Wheatley’s Rebecca stars Lily James as the story’s unnamed narrator-protagonist and Armie Hammer as Maxim de Winter, lord of doomed Manderley and the protagonist’s troubled husband. They are an attractive couple but, despite James getting the tone almost right of her performance as the young innocent in her husband’s psychologically treacherous lair, they are mannequin-stiff next to Hitchcock’s stars, the fragile and terrified Joan Fontaine and the broodingly obsessive Laurence Olivier.
The lead performances captured in the 1940 Rebecca owe more of their brilliance to the director than the actors. Fontaine was often on the verge of over reaction, but the camera cut away just in time, and the American actress may have been deliberately ostracized by the British cast to amplify her discomfort. Olivier’s mind was elsewhere through much of the film, as was the character he played. In Wheatley’s rendition, Kristin Scott Thomas steals the show as the monomaniacal Mrs. Danvers, the baleful and pinch-lipped housekeeper who continually reminds James’ character that she can never measure up to Rebecca, Maxim’s late first wife whose ghost—metaphorically?—haunts the castle by the sea known as Manderley.
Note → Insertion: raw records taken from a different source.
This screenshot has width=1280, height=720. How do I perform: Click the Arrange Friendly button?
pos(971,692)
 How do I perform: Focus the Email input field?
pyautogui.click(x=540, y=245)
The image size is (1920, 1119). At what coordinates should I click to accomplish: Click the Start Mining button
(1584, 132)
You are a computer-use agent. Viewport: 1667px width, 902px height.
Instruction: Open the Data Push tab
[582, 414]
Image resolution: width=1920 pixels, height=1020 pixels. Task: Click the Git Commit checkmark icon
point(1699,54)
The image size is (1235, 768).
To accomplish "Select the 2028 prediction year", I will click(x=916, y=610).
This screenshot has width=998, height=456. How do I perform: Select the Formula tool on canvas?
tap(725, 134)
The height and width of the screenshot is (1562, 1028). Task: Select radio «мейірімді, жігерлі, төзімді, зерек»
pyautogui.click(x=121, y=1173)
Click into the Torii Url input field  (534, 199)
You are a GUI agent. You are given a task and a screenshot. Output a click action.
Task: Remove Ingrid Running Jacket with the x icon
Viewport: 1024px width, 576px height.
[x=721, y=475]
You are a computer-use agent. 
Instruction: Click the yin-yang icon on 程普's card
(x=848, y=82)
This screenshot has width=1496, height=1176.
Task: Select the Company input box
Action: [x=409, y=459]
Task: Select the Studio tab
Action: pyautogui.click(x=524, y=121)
Although the two films share many scenes, Wheatley and his crew of screenwriters are—up to a point—truer to the novel than Hitchcock, who had to trim du Maurier’s contemporary gothic story to fit the rigid censorship of 1940s Hollywood. The result may have had fewer plot twists but made for a more impactful and, yes, haunting film.
Spoiler alert: the conflagration at Wheatley’s climax is computer generated state-of-the-mediocre, and then, as if being ironic, he tacks on the sort of happy ending Du Maurier and Hitchcock avoided. The new Rebecca is nicely furnished, as pleasing to the eye as “Downton Abbey” (James was a cast member) and includes a bit of inspired casting in Keeley Hawes (“Durrells in Corfu”) as Maxim’s compassionately fussbudget sister. However, in the end, Wheatley’s Rebecca takes its place behind such pointless efforts as Jonathan Demme’s retitled 2002 remake of Charade and Gun Van Sant’s 1998 Psycho and only adds evidence to the proposition that a classic film is hard to top.